[BRIEF]:
Give the entries again, exactly as written.
==== INFORMATION SUPPLIED ====
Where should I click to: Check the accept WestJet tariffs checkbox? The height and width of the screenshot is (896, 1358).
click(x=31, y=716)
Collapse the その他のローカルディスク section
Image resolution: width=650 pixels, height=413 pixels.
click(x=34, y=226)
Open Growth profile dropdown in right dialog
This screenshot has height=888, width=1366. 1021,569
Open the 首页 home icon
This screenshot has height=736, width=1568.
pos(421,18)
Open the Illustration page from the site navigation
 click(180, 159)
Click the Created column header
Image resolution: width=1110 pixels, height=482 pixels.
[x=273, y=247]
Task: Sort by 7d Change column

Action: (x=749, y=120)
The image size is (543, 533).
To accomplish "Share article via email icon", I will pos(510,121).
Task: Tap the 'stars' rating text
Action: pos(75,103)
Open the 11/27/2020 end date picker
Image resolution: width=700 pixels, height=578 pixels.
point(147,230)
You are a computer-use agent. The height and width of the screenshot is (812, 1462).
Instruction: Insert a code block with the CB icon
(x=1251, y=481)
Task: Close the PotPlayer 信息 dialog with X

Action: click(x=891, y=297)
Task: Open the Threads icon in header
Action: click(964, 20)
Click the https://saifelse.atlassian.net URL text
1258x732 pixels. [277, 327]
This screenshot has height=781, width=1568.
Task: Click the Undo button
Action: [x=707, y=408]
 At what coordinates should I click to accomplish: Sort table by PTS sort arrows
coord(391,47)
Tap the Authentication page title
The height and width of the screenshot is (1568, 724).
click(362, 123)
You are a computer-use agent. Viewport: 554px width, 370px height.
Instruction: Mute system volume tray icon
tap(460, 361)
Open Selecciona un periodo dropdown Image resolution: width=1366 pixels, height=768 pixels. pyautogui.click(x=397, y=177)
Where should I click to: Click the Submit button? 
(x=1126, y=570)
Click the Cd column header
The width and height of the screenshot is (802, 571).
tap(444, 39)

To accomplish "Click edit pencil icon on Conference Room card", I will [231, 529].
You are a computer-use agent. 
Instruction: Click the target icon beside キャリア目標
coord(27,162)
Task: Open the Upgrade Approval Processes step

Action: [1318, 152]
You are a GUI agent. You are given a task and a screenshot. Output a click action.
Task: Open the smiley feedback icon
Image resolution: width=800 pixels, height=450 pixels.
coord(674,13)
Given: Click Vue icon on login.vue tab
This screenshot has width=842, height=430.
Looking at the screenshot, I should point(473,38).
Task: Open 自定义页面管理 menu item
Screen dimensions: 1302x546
====
[YOUR RESPONSE]:
Where should I click to: Check the accept WestJet tariffs checkbox? The height and width of the screenshot is (896, 1358).
click(x=31, y=716)
Collapse the その他のローカルディスク section
Image resolution: width=650 pixels, height=413 pixels.
click(x=34, y=226)
Open Growth profile dropdown in right dialog
This screenshot has height=888, width=1366. 1021,569
Open the 首页 home icon
This screenshot has height=736, width=1568.
pos(421,18)
Open the Illustration page from the site navigation
 click(180, 159)
Click the Created column header
Image resolution: width=1110 pixels, height=482 pixels.
[x=273, y=247]
Task: Sort by 7d Change column

Action: (x=749, y=120)
The image size is (543, 533).
To accomplish "Share article via email icon", I will pos(510,121).
Task: Tap the 'stars' rating text
Action: pos(75,103)
Open the 11/27/2020 end date picker
Image resolution: width=700 pixels, height=578 pixels.
point(147,230)
You are a computer-use agent. The height and width of the screenshot is (812, 1462).
Instruction: Insert a code block with the CB icon
(x=1251, y=481)
Task: Close the PotPlayer 信息 dialog with X

Action: click(x=891, y=297)
Task: Open the Threads icon in header
Action: click(964, 20)
Click the https://saifelse.atlassian.net URL text
1258x732 pixels. [277, 327]
This screenshot has height=781, width=1568.
Task: Click the Undo button
Action: [x=707, y=408]
 At what coordinates should I click to accomplish: Sort table by PTS sort arrows
coord(391,47)
Tap the Authentication page title
The height and width of the screenshot is (1568, 724).
click(362, 123)
You are a computer-use agent. Viewport: 554px width, 370px height.
Instruction: Mute system volume tray icon
tap(460, 361)
Open Selecciona un periodo dropdown Image resolution: width=1366 pixels, height=768 pixels. pyautogui.click(x=397, y=177)
Where should I click to: Click the Submit button? 
(x=1126, y=570)
Click the Cd column header
The width and height of the screenshot is (802, 571).
tap(444, 39)

To accomplish "Click edit pencil icon on Conference Room card", I will [231, 529].
You are a computer-use agent. 
Instruction: Click the target icon beside キャリア目標
coord(27,162)
Task: Open the Upgrade Approval Processes step

Action: [1318, 152]
You are a GUI agent. You are given a task and a screenshot. Output a click action.
Task: Open the smiley feedback icon
Image resolution: width=800 pixels, height=450 pixels.
coord(674,13)
Given: Click Vue icon on login.vue tab
This screenshot has width=842, height=430.
Looking at the screenshot, I should point(473,38).
Task: Open 自定义页面管理 menu item
Screen dimensions: 1302x546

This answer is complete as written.